### TASK REQUIREMENTS
Copy the rows from the line with "The image size is (1512, 809)." up to and including the line with "Action: [x=1369, y=20]", replacing "wallet icon" with "wallet button" and leaving everything else unchanged. Omit the pictures.

### RECORD LIST
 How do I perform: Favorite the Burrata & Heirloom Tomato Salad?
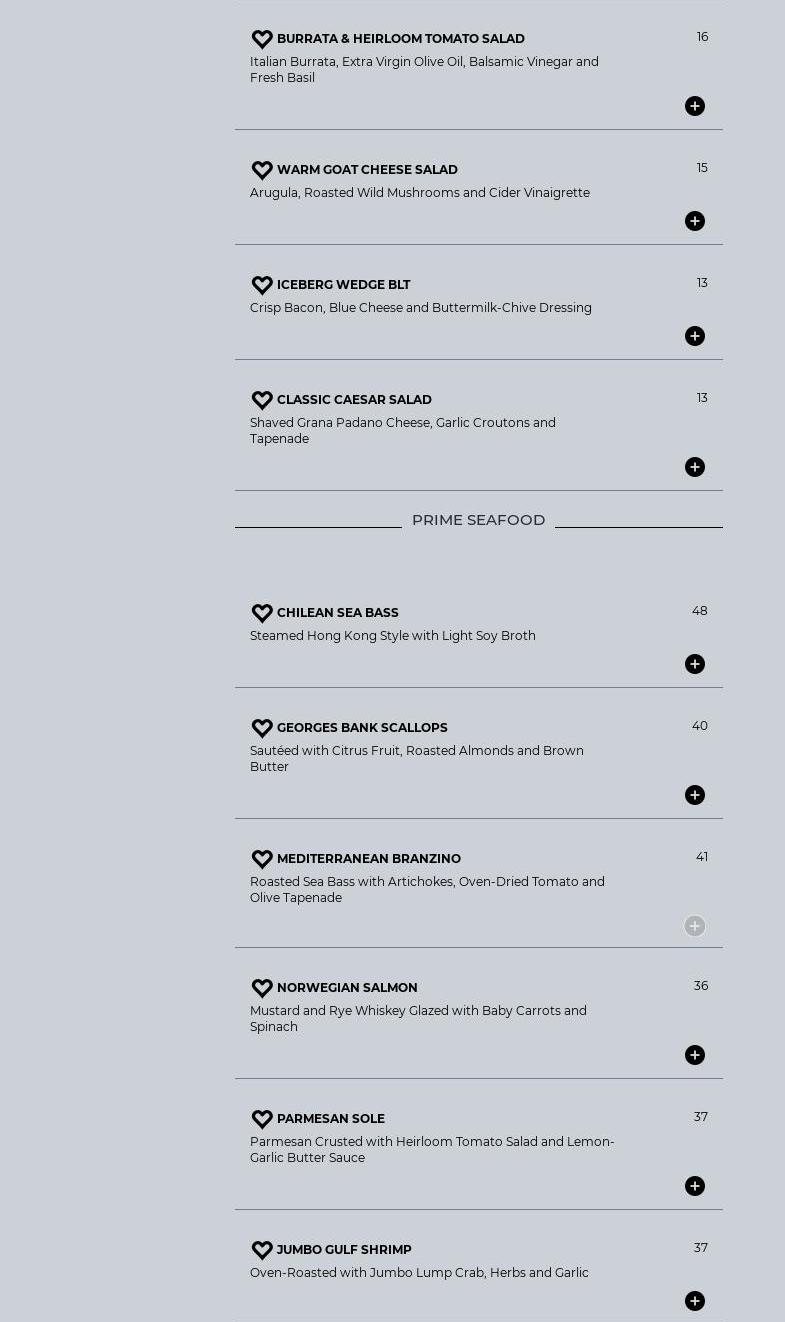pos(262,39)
---
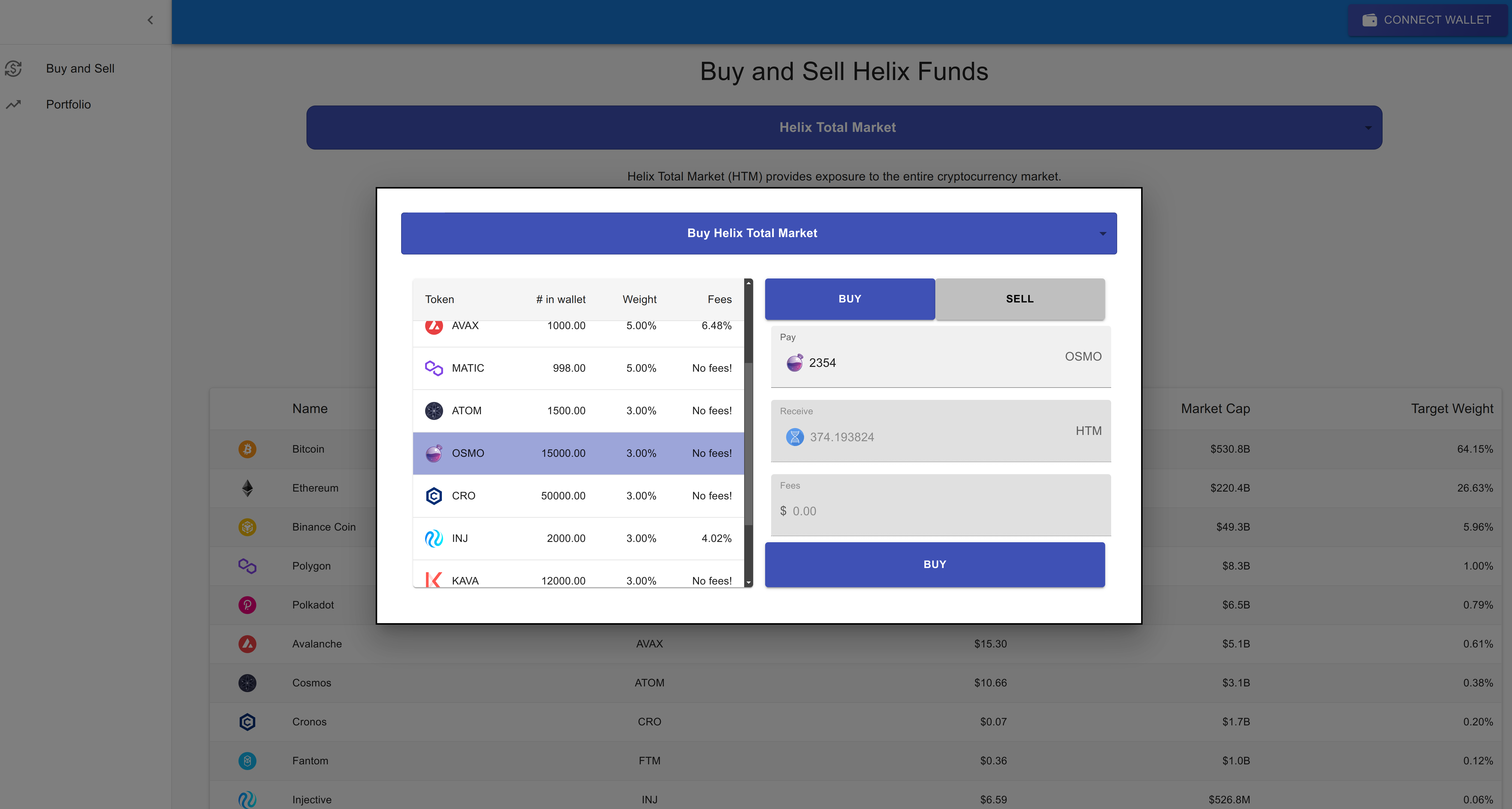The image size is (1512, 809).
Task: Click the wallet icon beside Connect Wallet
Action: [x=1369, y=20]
...
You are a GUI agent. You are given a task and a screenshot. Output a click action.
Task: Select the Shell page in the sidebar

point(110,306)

### RESULT
The image size is (1512, 809).
Task: Click the wallet button beside Connect Wallet
Action: [x=1369, y=20]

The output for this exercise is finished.